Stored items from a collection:
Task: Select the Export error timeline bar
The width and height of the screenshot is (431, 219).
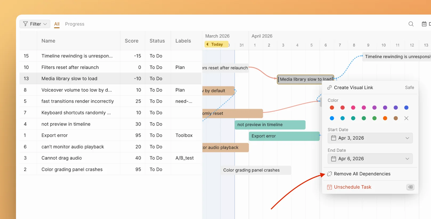Action: click(284, 136)
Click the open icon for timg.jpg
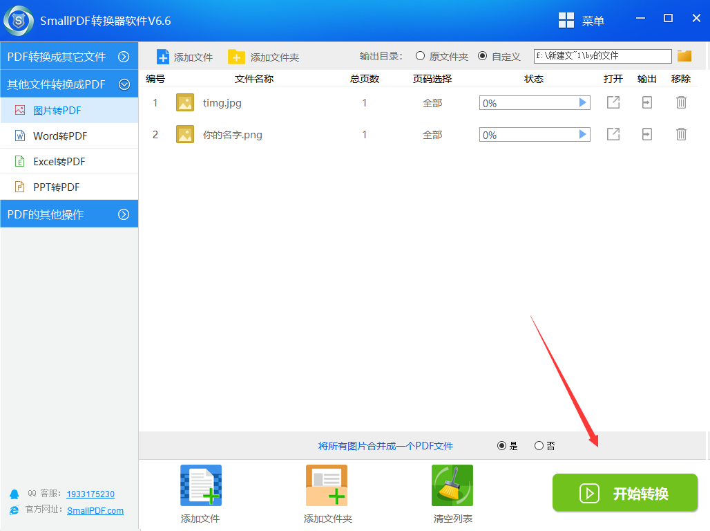Screen dimensions: 710x531 (613, 102)
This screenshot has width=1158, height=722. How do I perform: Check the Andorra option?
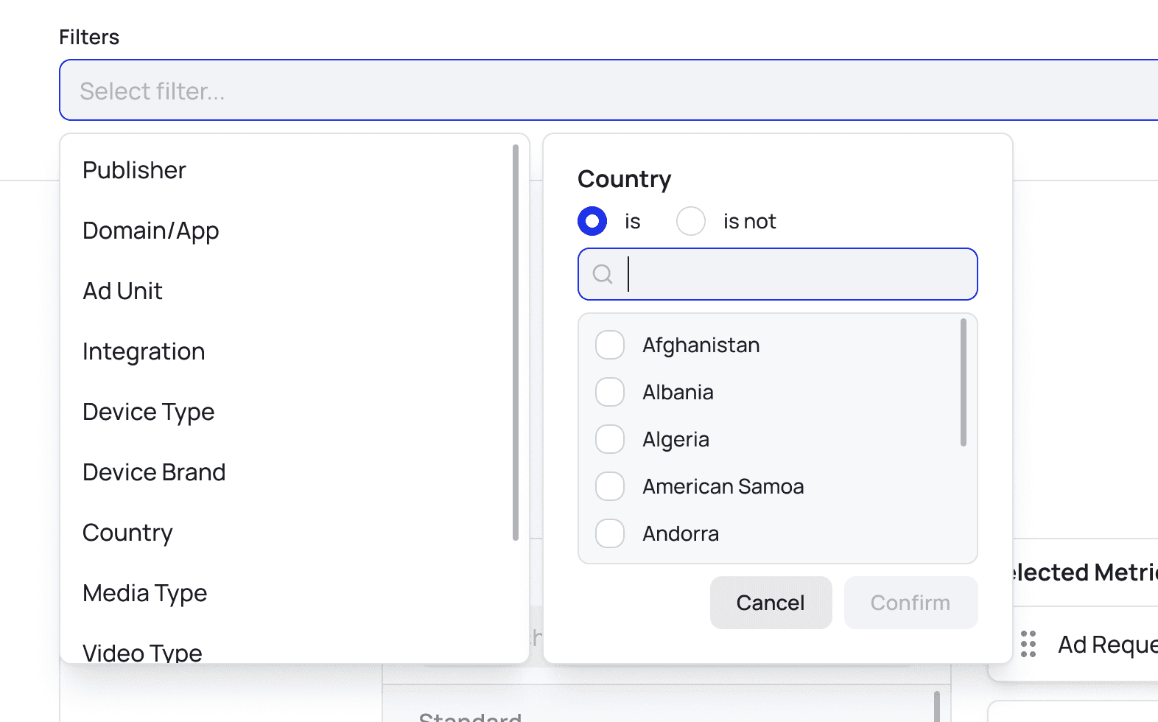pos(610,533)
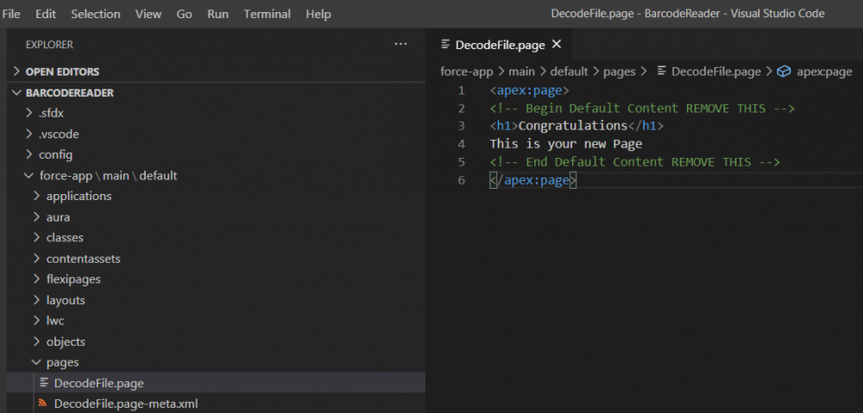Click the 'force-app' breadcrumb segment
This screenshot has width=863, height=413.
(466, 72)
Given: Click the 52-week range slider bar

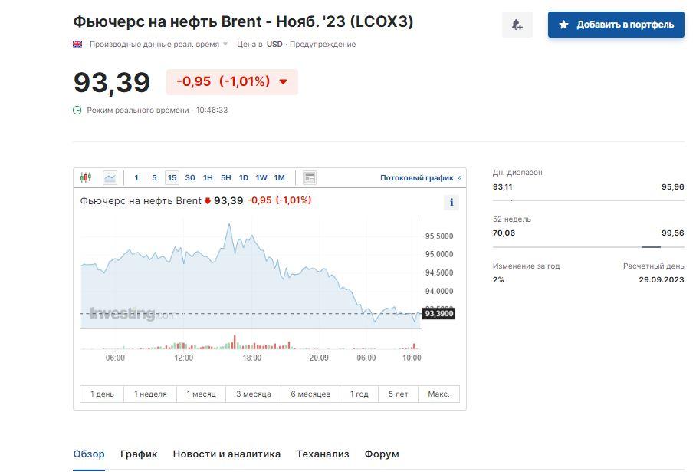Looking at the screenshot, I should 588,246.
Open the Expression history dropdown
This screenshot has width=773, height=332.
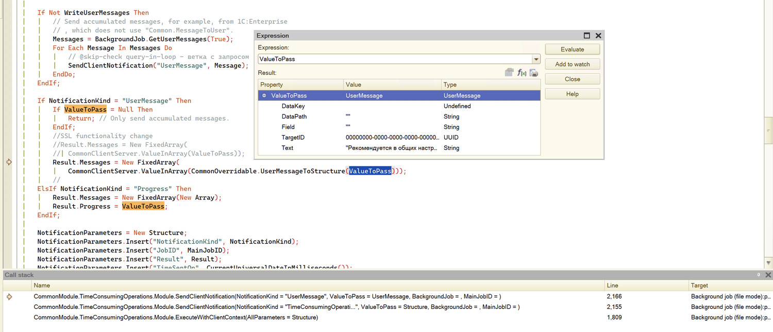pyautogui.click(x=536, y=59)
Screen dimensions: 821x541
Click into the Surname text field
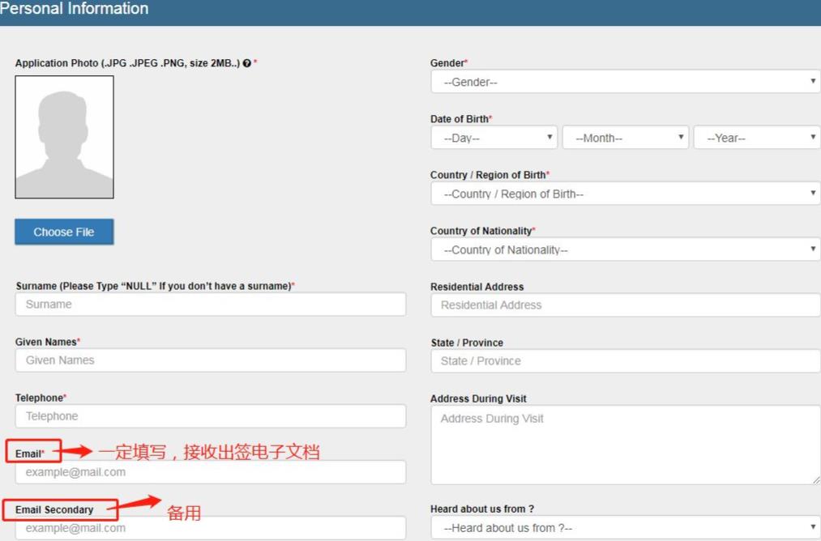tap(210, 305)
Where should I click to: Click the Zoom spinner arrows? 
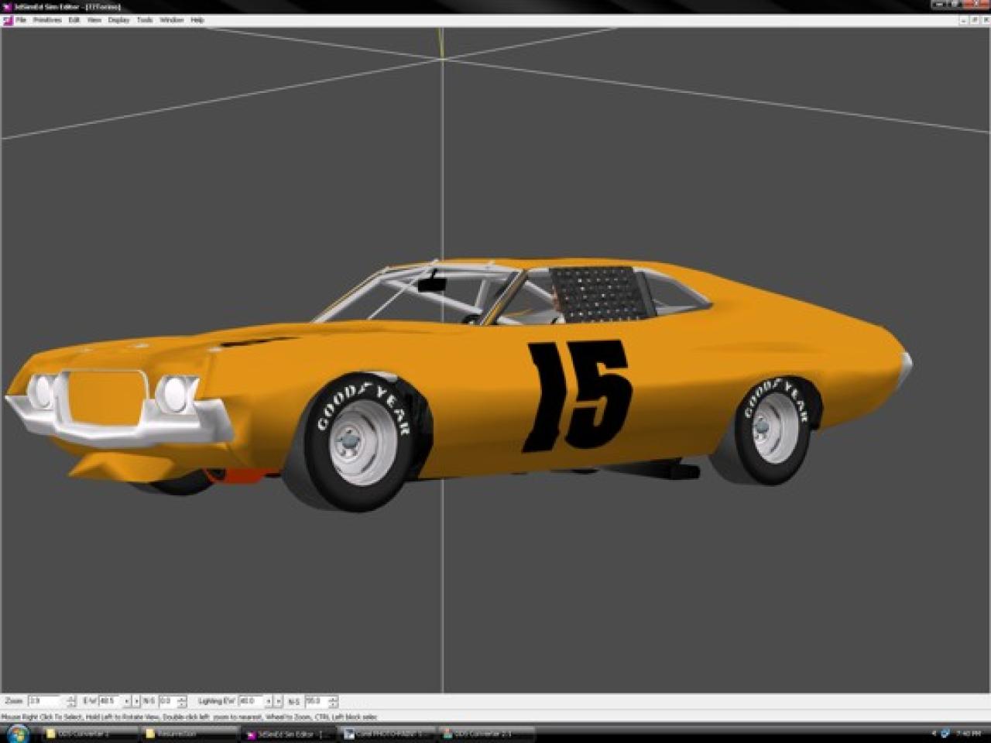[71, 701]
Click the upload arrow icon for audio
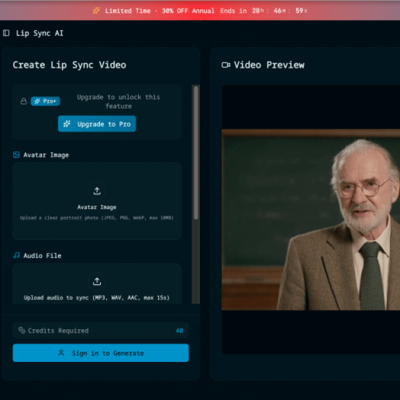This screenshot has width=400, height=400. (x=97, y=281)
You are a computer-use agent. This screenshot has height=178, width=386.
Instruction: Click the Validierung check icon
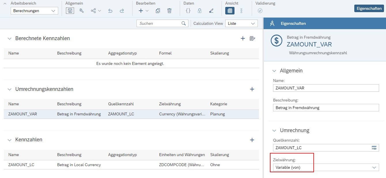click(x=260, y=11)
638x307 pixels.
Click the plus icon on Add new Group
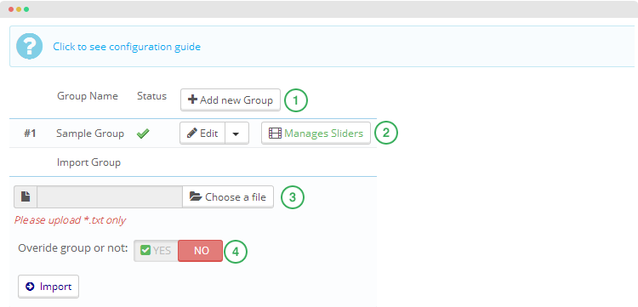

Assignment:
Repeat exactly the lines above, from the line containing "Screen dimensions: 821x541" through the last line of the records, inclusive; omit any pictures.

Result:
Screen dimensions: 821x541
Click into the Surname text field
tap(210, 305)
Where should I click to: Click the Zoom spinner arrows? 
[71, 701]
Click the upload arrow icon for audio
This screenshot has width=400, height=400. (x=97, y=281)
You are a computer-use agent. This screenshot has height=178, width=386.
Instruction: Click the Validierung check icon
click(x=260, y=11)
638x307 pixels.
Click the plus icon on Add new Group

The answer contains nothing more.